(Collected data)
⁂

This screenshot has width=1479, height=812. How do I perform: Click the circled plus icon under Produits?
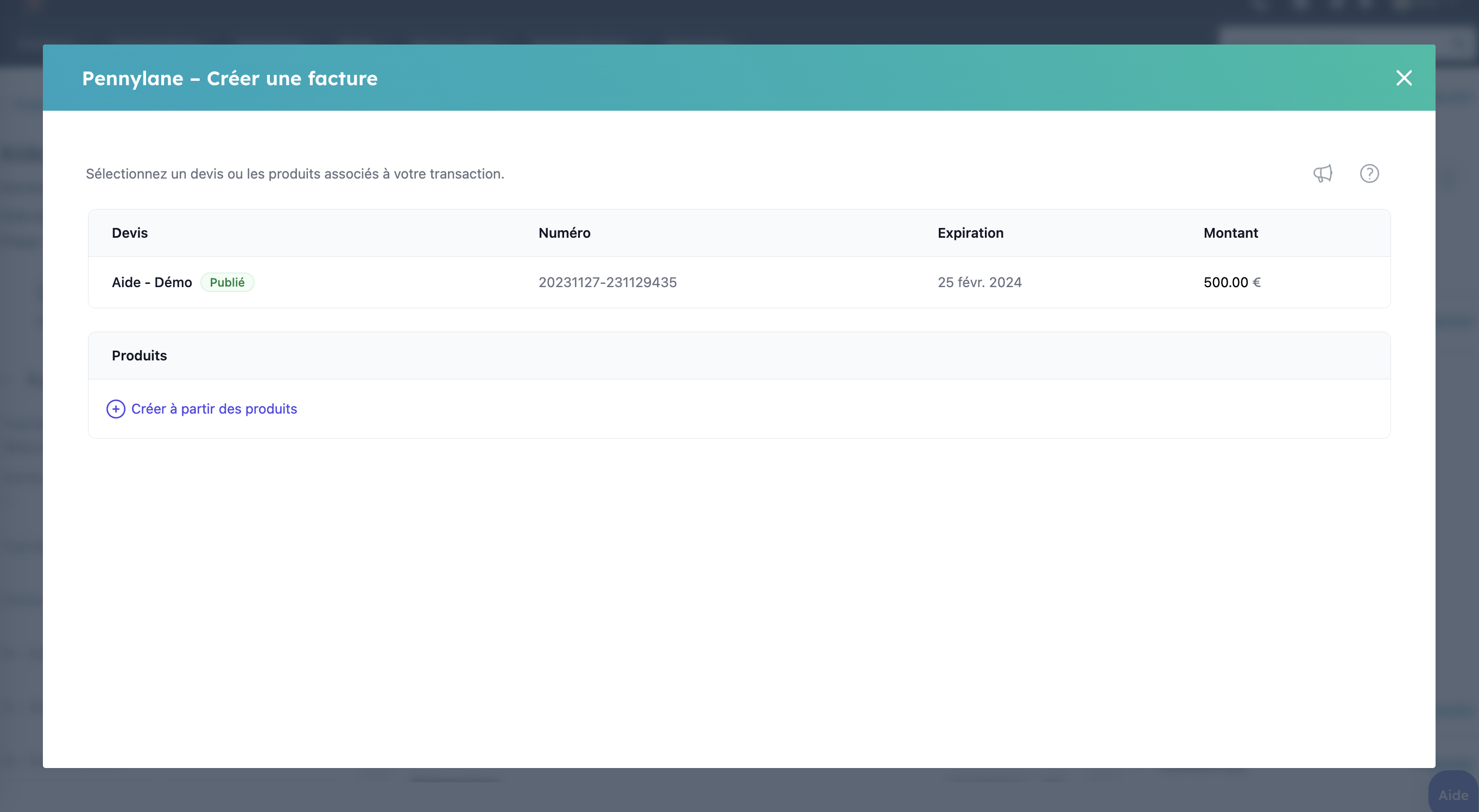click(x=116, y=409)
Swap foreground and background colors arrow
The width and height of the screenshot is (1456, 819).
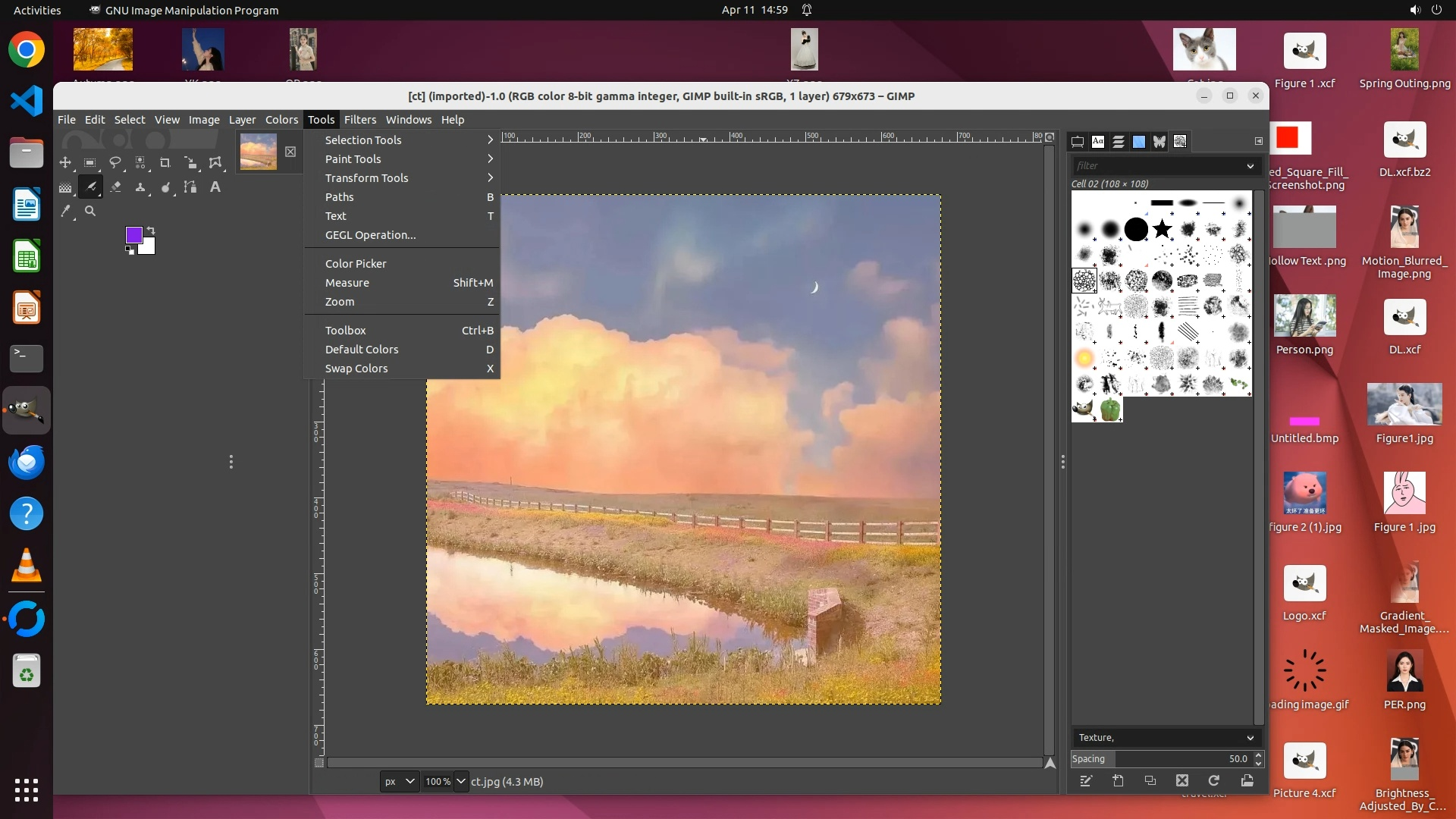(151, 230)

⁂

* Task objective *
Each record above goes into the copy word for word; the pictures do not.

* Response *
This screenshot has width=1479, height=812. How do I perform: Click the circled plus icon under Produits?
click(x=116, y=409)
Swap foreground and background colors arrow
The width and height of the screenshot is (1456, 819).
(151, 230)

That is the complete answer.